[Data extracted from a collection]

====

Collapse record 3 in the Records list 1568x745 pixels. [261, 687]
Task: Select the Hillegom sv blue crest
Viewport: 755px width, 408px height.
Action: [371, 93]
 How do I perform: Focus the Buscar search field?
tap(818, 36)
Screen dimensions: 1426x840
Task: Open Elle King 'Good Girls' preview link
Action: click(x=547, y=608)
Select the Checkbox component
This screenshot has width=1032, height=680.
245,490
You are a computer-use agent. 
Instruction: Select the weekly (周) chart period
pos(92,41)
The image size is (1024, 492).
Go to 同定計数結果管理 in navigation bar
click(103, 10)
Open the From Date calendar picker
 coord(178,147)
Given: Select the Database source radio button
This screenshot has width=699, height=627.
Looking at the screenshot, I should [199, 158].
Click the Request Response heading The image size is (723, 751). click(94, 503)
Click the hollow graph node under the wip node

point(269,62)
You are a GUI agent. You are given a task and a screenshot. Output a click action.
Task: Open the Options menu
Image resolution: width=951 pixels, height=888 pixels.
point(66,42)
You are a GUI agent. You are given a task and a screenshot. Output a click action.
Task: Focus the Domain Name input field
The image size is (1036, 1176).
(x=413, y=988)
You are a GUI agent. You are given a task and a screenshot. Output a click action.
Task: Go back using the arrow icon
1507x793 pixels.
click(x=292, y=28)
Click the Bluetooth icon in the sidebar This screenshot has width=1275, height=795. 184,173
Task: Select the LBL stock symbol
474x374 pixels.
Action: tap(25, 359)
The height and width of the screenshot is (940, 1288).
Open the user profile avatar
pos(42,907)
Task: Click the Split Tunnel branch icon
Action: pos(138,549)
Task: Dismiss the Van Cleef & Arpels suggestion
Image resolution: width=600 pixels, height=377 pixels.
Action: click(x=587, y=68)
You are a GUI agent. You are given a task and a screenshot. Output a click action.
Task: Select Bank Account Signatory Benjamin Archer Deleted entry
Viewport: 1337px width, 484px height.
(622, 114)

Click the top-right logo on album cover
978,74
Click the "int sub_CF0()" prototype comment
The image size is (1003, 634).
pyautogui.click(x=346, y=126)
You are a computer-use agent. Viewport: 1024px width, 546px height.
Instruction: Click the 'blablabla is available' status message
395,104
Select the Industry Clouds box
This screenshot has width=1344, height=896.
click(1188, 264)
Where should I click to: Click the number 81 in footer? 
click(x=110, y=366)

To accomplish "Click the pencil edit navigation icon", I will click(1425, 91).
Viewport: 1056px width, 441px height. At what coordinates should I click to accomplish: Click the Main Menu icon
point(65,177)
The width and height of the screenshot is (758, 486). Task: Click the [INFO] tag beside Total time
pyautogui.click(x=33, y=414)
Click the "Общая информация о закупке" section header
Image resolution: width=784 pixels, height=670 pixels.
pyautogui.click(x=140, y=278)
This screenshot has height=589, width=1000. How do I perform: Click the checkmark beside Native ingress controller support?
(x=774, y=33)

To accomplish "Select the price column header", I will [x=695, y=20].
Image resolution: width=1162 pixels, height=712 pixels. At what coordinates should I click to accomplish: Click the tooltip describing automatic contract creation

====

Written problem: Edit the entries from the start through the line containing "Action: click(x=587, y=68)" so that "GUI agent" becomes "GUI assistant", leaving everything else unchanged.

Worked solution:
Collapse record 3 in the Records list 1568x745 pixels. [261, 687]
Task: Select the Hillegom sv blue crest
Viewport: 755px width, 408px height.
Action: [371, 93]
 How do I perform: Focus the Buscar search field?
tap(818, 36)
Screen dimensions: 1426x840
Task: Open Elle King 'Good Girls' preview link
Action: click(x=547, y=608)
Select the Checkbox component
This screenshot has width=1032, height=680.
245,490
You are a computer-use agent. 
Instruction: Select the weekly (周) chart period
pos(92,41)
The image size is (1024, 492).
Go to 同定計数結果管理 in navigation bar
click(103, 10)
Open the From Date calendar picker
 coord(178,147)
Given: Select the Database source radio button
This screenshot has width=699, height=627.
Looking at the screenshot, I should [199, 158].
Click the Request Response heading The image size is (723, 751). click(94, 503)
Click the hollow graph node under the wip node

point(269,62)
You are a GUI assistant. You are given a task and a screenshot. Output a click action.
Task: Open the Options menu
Image resolution: width=951 pixels, height=888 pixels.
point(66,42)
You are a GUI assistant. You are given a task and a screenshot. Output a click action.
Task: Focus the Domain Name input field
The image size is (1036, 1176).
(x=413, y=988)
You are a GUI assistant. You are given a task and a screenshot. Output a click action.
Task: Go back using the arrow icon
1507x793 pixels.
click(x=292, y=28)
Click the Bluetooth icon in the sidebar This screenshot has width=1275, height=795. 184,173
Task: Select the LBL stock symbol
474x374 pixels.
Action: tap(25, 359)
The height and width of the screenshot is (940, 1288).
Open the user profile avatar
pos(42,907)
Task: Click the Split Tunnel branch icon
Action: pos(138,549)
Task: Dismiss the Van Cleef & Arpels suggestion
Image resolution: width=600 pixels, height=377 pixels.
Action: click(x=587, y=68)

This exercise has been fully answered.